● **Information provided**:

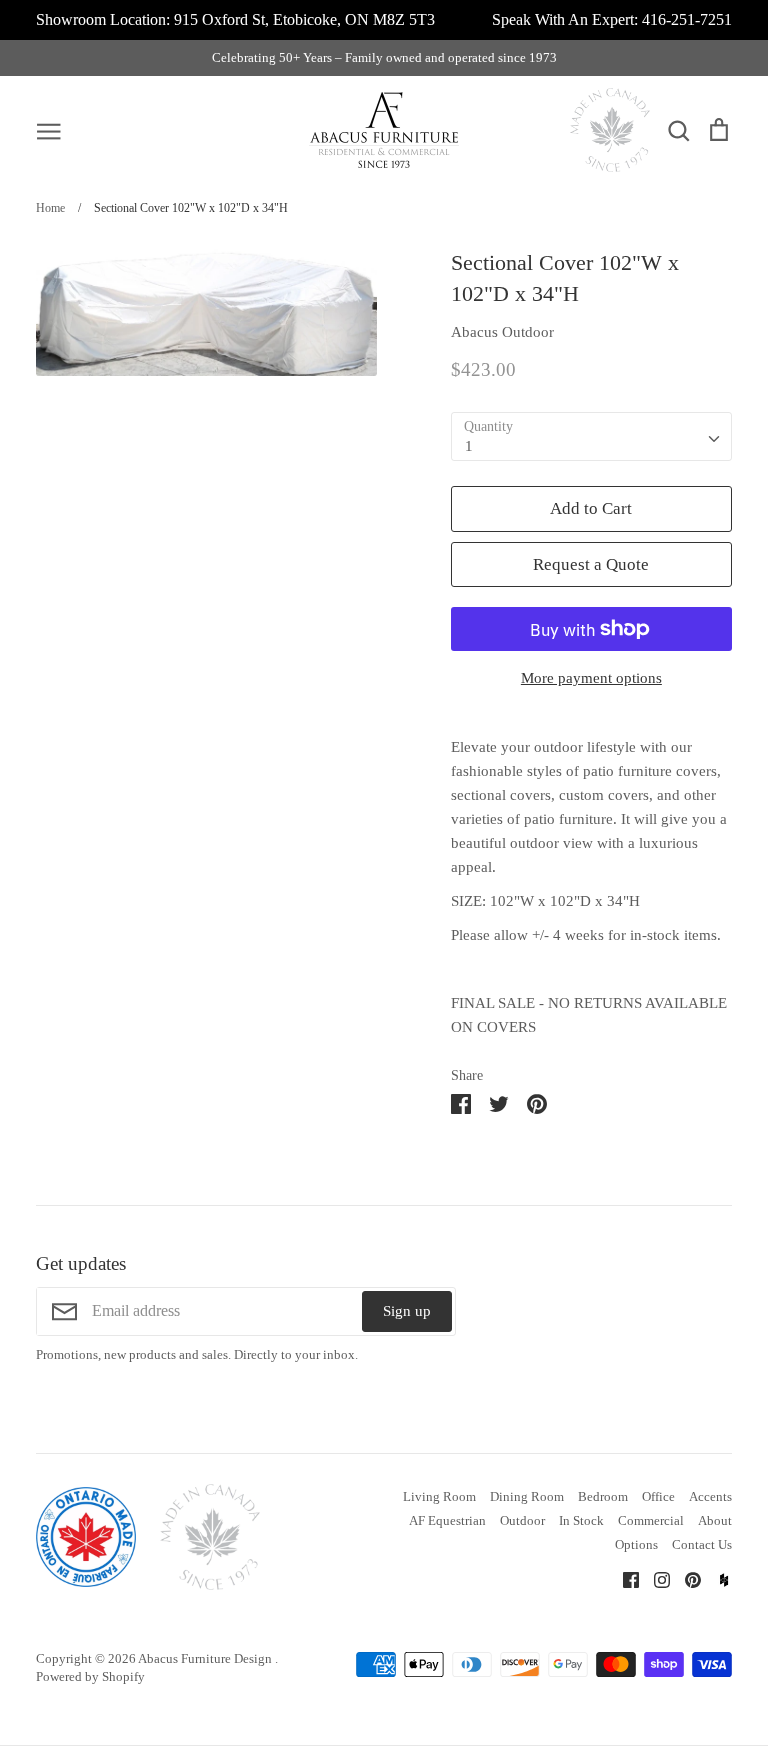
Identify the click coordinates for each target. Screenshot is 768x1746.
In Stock (581, 1520)
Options (636, 1544)
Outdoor (522, 1520)
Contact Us (702, 1544)
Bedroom (603, 1496)
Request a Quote (591, 564)
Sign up (407, 1311)
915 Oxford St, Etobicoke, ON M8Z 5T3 (304, 19)
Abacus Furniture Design (206, 1658)
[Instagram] (654, 1578)
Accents (710, 1496)
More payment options (591, 678)
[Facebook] (623, 1578)
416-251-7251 (687, 19)
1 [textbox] (469, 446)
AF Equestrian (447, 1520)
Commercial (651, 1520)
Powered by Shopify (90, 1676)
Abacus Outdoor (502, 332)
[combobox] (591, 437)
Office (658, 1496)
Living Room (439, 1496)
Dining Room (527, 1496)
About (715, 1520)
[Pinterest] (685, 1578)
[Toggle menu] (49, 130)
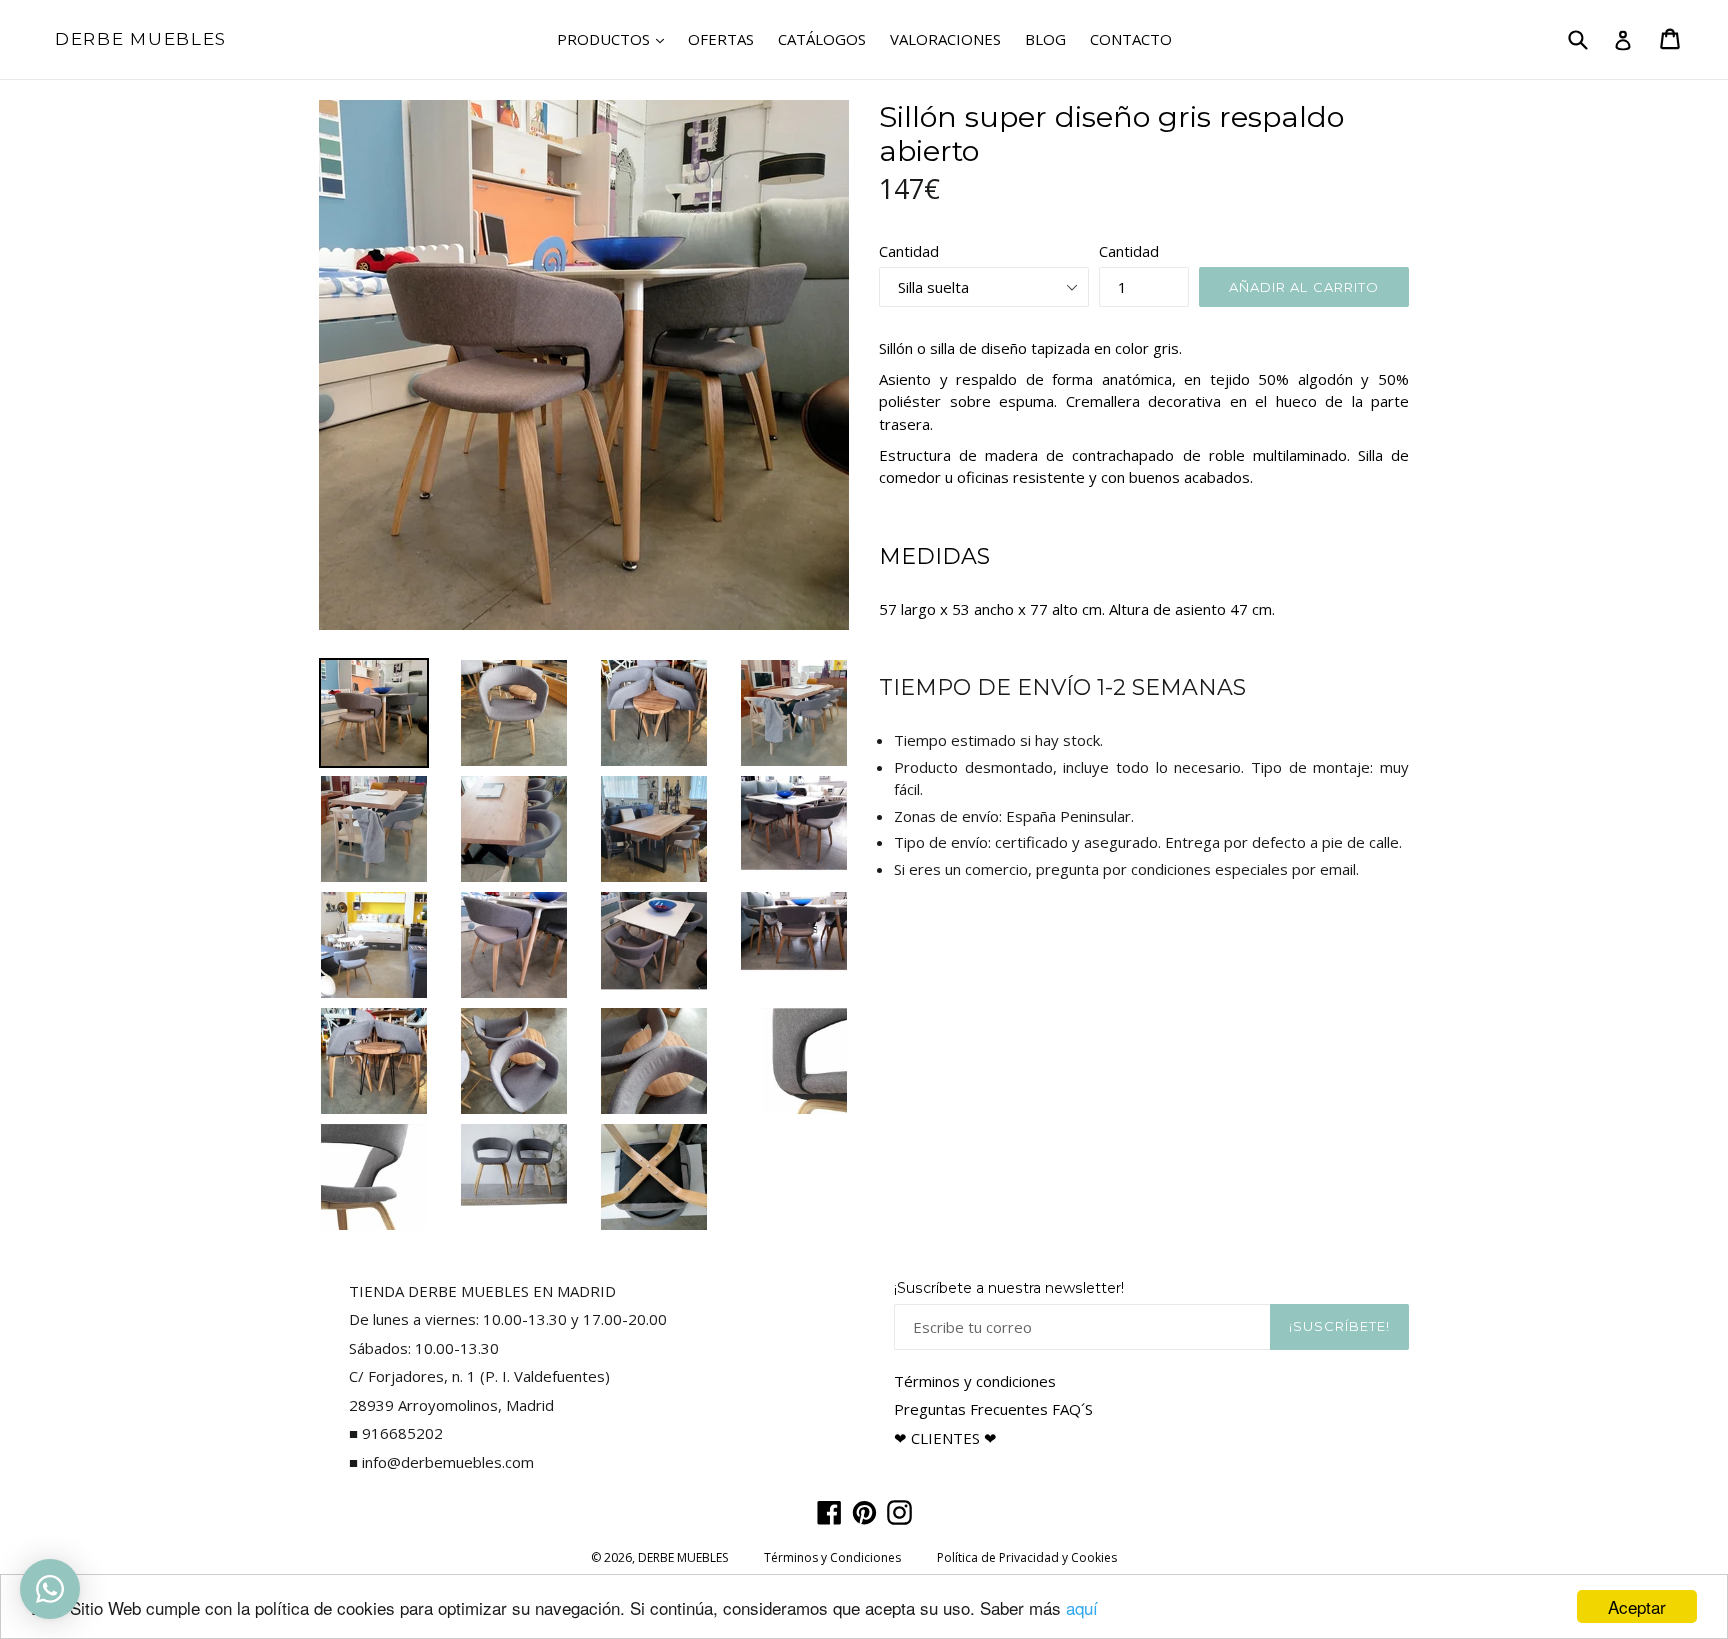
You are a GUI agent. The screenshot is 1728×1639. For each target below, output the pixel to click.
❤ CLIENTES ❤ (945, 1438)
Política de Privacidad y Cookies (1027, 1557)
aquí (1082, 1607)
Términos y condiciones (975, 1381)
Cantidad (909, 251)
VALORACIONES (945, 39)
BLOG (1045, 39)
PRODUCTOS (615, 38)
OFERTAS (721, 39)
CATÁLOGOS (822, 39)
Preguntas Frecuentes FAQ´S (993, 1409)
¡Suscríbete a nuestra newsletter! (1009, 1288)
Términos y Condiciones (832, 1557)
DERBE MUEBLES (141, 39)
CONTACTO (1131, 39)
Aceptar (1637, 1606)
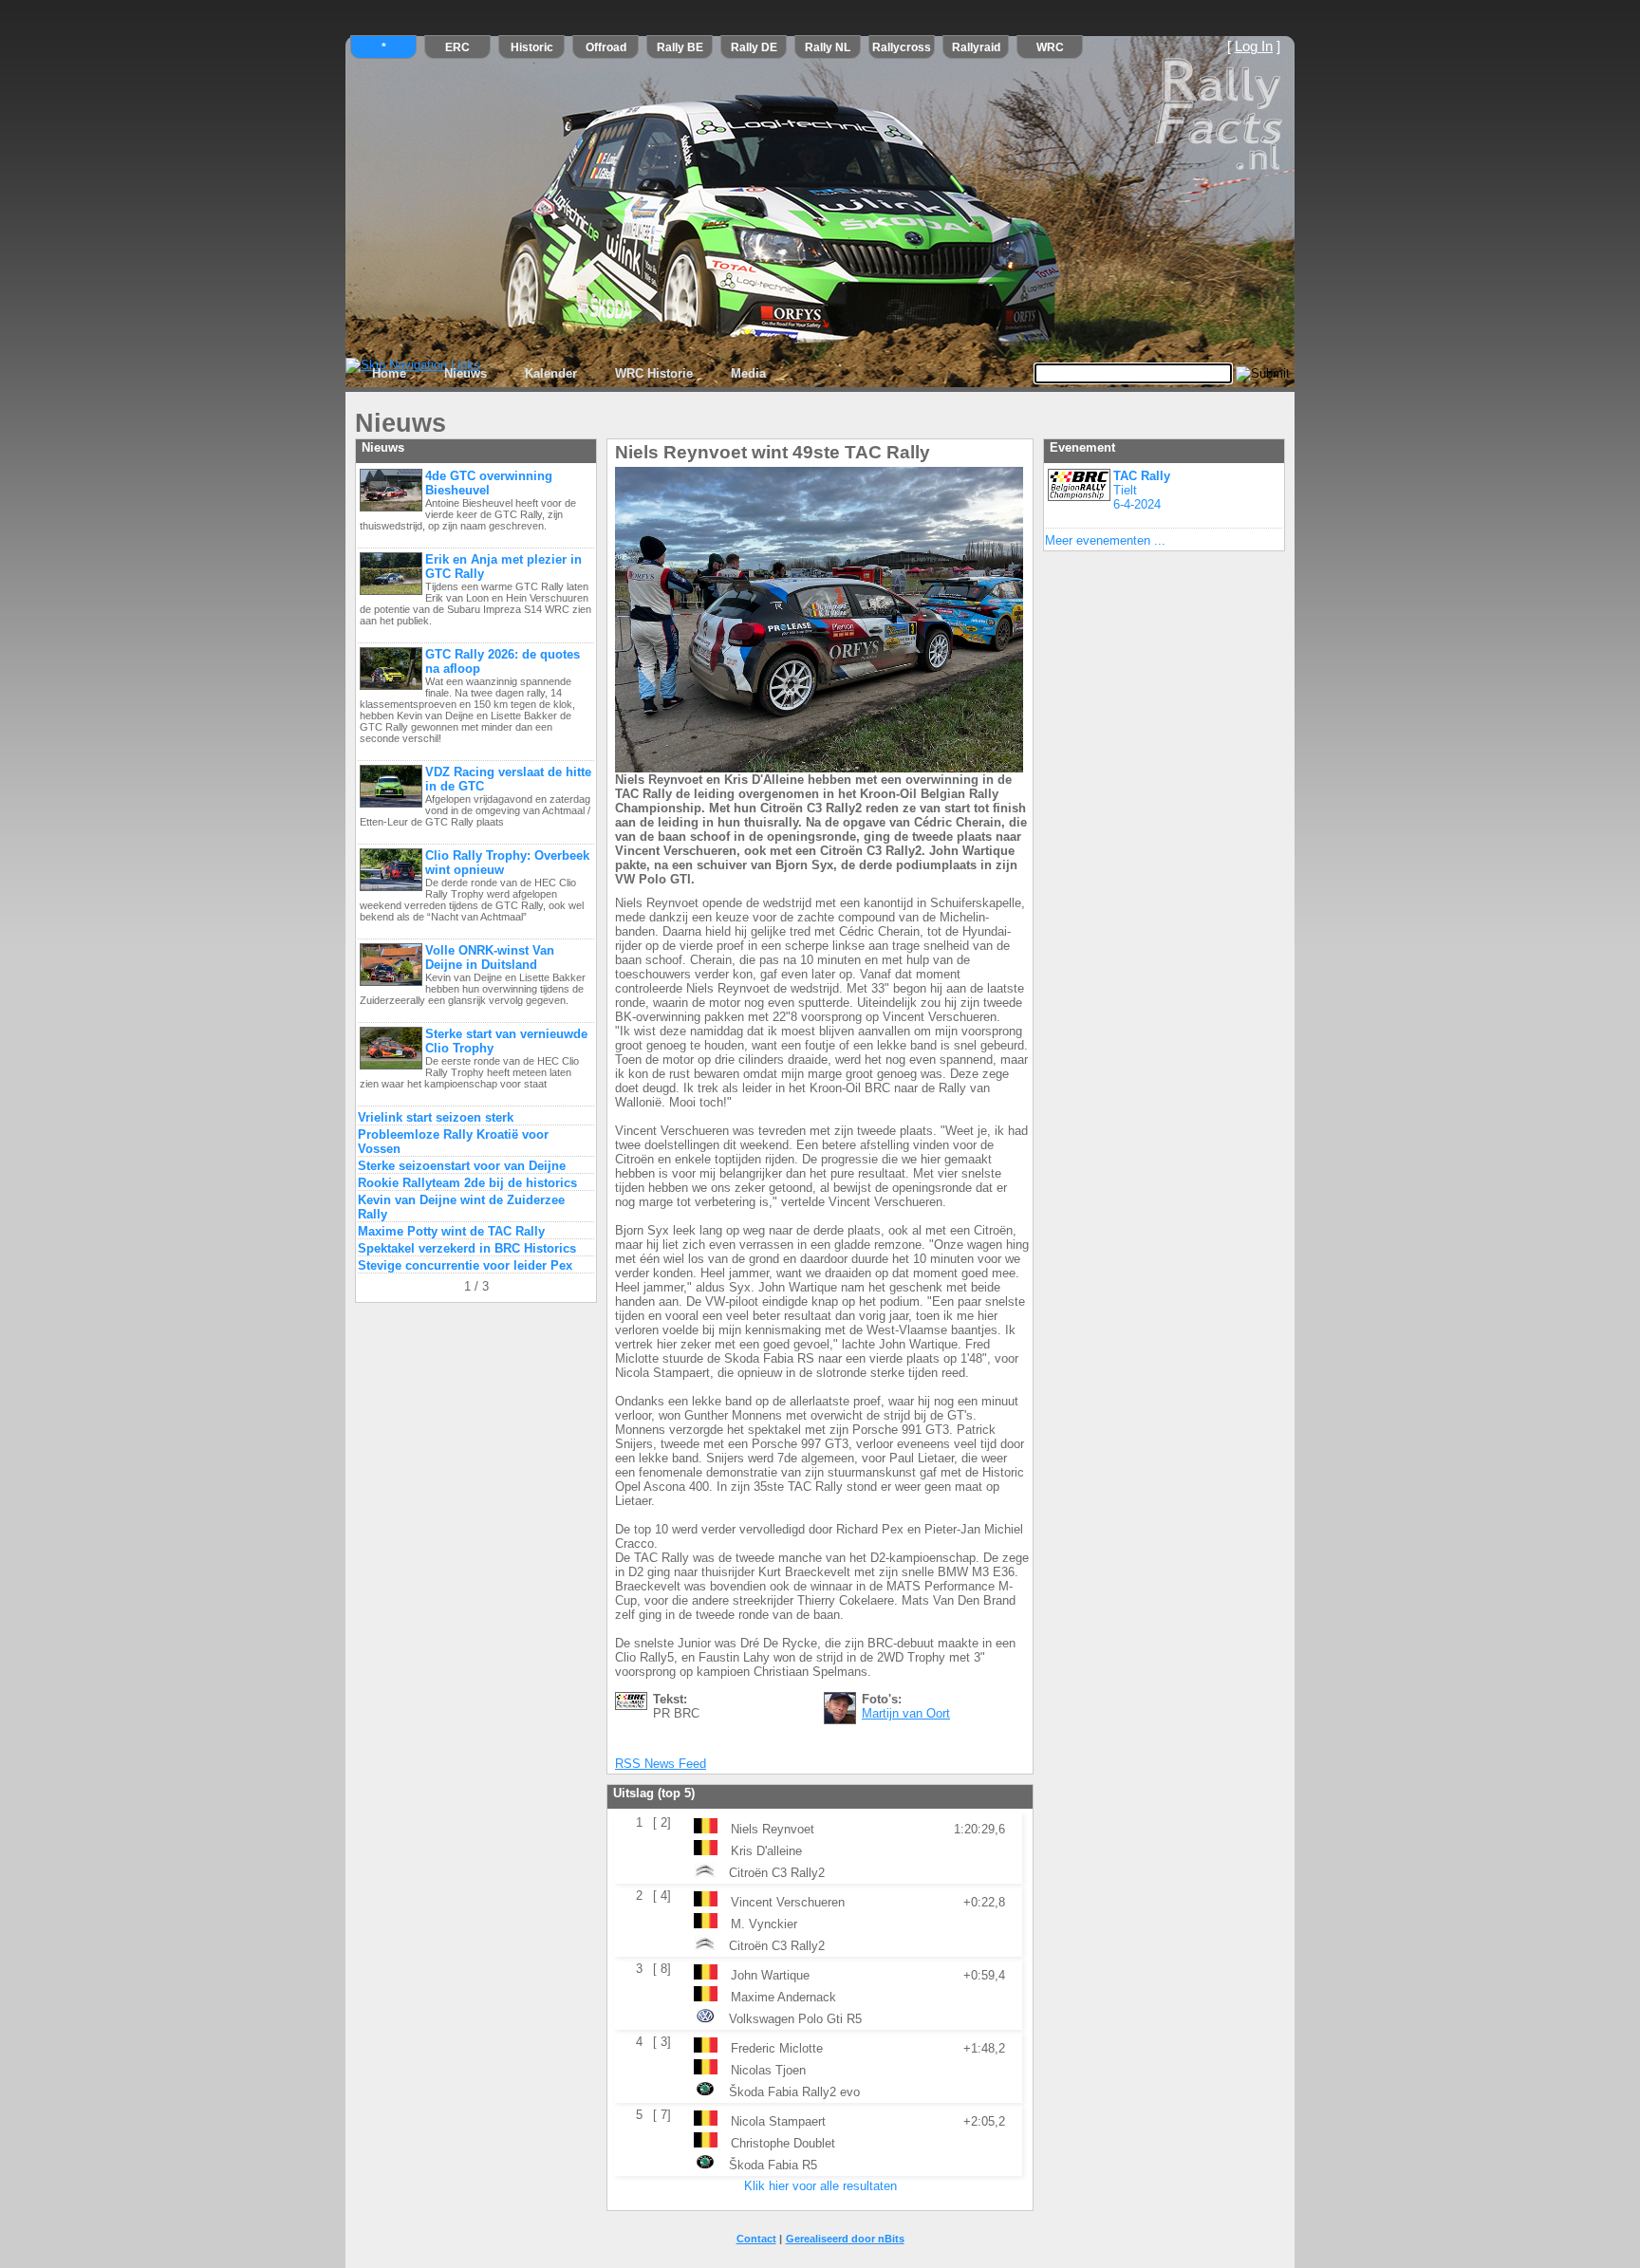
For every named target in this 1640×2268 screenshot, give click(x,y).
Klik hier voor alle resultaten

● **Work item**:
Could you repeat exactly the lines from the first one of the records above through the line containing "[Instagram] (654, 1578)", leaving out any pictures?

● **Your solution**:
Identify the click coordinates for each target. Screenshot is 768x1746.
In Stock (581, 1520)
Options (636, 1544)
Outdoor (522, 1520)
Contact Us (702, 1544)
Bedroom (603, 1496)
Request a Quote (591, 564)
Sign up (407, 1311)
915 Oxford St, Etobicoke, ON M8Z 5T3 (304, 19)
Abacus Furniture Design (206, 1658)
[Instagram] (654, 1578)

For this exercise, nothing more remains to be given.